BUFFALO - Jeanne Peterson and her husband, Robert Suchor, weren't necessarily surprised to find an ancient tree beneath the surface of their property east of Buffalo.
Destined to become an RV campground, the couple's land sits just south of the Bureau of Land Management's Dry Creek Petrified Tree Environmental Education Area, where petrified trees provide evidence of a much different landscape 60 million years ago than exists today.
"There's more to the desert than meets the eye," Peterson said.
The petrified wood both on the BLM managed site and on couple's property are remnants of Metasequoia trees, also called dawn redwoods, that towered as high as 150 feet over what is believed to have been a swampy, wet environment tens of millions of years ago during what's known as the Eocene geological era.
According to the BLM, this prehistoric ecosystem is what led to the development of coal in the Powder River Basin.
Ellen Currano, a professor of paleobotany at the University of Wyoming, said Metasequoia trees currently only grow naturally in China and it's planted in places with a lot of moisture.
"Starting toward the end of the age of the dinosaurs and going to maybe 45 million years ago, these areas of Wyoming that today are sagebrush steppe were covered by swamp forests and a lot of Metasequoia and broadleaved angiosperm trees, so the landscape would've looked a lot more like South Carolina than it does like modern- day Wyoming," she said.
Before this summer, the couple knew they were in the presence of fossilized trees, picking up large pieces of petrified wood around the desert strewn with sagebrush and surrounded by red hills. Then, while digging a water line for the campground, they found an entire tree.
"He dug all along the sides of it with a backhoe to uncover it, and that's how we realized how big and long it was," she said. "It looks like it just fell there."
Petrified wood forms when a tree is buried, thus eliminating bacteria and other biotic interactions that can lead to decay, Currano said. Cellulose, which makes up the cell walls in the wood, and lignin, the tough material around the cells, does not break down or decay easily. Mineral-rich water then flows through the wood and minerals grow within the cells.
"It's super cool how big that is, something of that size does not get preserved very much," Currano said. "More often you have just a tree stump and foliage, but finding something that big is quite cool."
As she posed for photos beside the tree as it lay horizon- tally in the ground, Peterson's comparably small stature showed just how big it is in both height and diameter. A self-proclaimed rockhound, she and her husband were excited by their unique find, though they were at a loss for what to do with it.
As is common these days, Peterson took to social media for advice, specifically posting to a Wyoming rockhounding group for amateur mineral collectors.
Suggestions were wide ranging – contact relevant agencies, donate it to a museum, keep digging to find more that are definitely underground, sell it.

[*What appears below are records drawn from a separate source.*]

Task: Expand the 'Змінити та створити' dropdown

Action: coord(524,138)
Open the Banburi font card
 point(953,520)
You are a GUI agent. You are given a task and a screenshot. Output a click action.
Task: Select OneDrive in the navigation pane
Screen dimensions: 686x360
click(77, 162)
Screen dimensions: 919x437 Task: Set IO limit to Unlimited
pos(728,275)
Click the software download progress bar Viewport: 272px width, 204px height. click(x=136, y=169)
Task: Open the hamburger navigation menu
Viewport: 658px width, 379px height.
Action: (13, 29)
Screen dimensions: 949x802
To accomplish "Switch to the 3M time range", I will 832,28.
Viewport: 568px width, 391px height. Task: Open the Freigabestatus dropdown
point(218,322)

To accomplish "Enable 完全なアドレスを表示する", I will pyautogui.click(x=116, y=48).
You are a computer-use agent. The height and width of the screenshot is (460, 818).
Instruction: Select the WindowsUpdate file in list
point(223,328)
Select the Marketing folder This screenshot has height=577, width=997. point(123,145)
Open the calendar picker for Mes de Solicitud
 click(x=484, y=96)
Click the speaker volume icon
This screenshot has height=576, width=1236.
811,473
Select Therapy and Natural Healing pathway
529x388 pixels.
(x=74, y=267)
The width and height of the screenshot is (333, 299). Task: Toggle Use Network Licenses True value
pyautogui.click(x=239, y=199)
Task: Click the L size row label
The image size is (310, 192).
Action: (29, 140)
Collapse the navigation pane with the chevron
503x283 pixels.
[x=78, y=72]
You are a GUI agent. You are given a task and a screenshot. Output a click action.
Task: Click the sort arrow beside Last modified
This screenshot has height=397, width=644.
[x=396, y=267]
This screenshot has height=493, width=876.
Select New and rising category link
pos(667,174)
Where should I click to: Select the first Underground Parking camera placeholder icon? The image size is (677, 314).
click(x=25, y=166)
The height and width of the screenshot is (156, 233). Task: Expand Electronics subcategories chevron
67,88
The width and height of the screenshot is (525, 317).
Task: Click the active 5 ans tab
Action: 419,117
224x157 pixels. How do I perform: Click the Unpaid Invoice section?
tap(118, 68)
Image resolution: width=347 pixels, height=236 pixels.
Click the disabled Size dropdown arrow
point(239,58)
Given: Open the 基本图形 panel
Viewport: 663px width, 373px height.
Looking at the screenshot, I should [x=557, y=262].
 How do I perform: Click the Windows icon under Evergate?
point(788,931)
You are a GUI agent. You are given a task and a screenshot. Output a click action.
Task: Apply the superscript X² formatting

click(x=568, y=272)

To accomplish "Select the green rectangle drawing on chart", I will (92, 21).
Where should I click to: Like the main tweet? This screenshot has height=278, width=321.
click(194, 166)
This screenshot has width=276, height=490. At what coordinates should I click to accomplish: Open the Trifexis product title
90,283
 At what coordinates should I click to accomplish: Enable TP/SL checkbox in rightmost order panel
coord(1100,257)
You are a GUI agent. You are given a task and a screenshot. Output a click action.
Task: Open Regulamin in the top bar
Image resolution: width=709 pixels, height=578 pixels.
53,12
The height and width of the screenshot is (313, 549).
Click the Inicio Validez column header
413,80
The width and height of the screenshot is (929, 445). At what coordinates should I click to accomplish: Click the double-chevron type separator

"Someone said, 'Oh gosh, you could pay for your campground with that.' I'm like, 'Tell me who wants to buy it,'" Peterson said.
Currano had a similar sentiment. While dinosaur fossils could bring in millions of dollars, she said, plant remains don't bring in that kind of cash. She has seen pieces of petrified wood sell at gem and mineral shows, though she isn't sure what the going rate is.
Ultimately, the couple decided that they will rent the equipment needed to haul the hulking yet delicate wood from the ground and display it at their campground.
Peterson said it's likely that they'll have to remove the tree piece by piece and reassemble it once it's above ground.
It'll be the centerpiece of their new business, expected to open next spring, which Peterson said was originally slated to be called Bighorn View Campground but will now be called Bighorn Petrified Tree RV Campground, or something similar.
Once the fossilized tree is on display, it will be important to Peterson to have it open and available to the public and to preserve its history at the same time.
"We've been up to the BLM site, and people have taken whatever petrified wood off the site," she said, though its removal is prohibited. "We want to keep that from happening. We'll put a fence around it and a placard that says what it is and a little about the history of this area."
Peterson said she's had campgrounds in the region reach out offering to take the tree. But she's made it clear it will stay right where it is.
"A campground from South Dakota emailed me and said they'd love to have that in their campground. I'm like, uh, this isn't going to South Dakota," she said. "It's not leaving Wyoming, this is Wyoming history."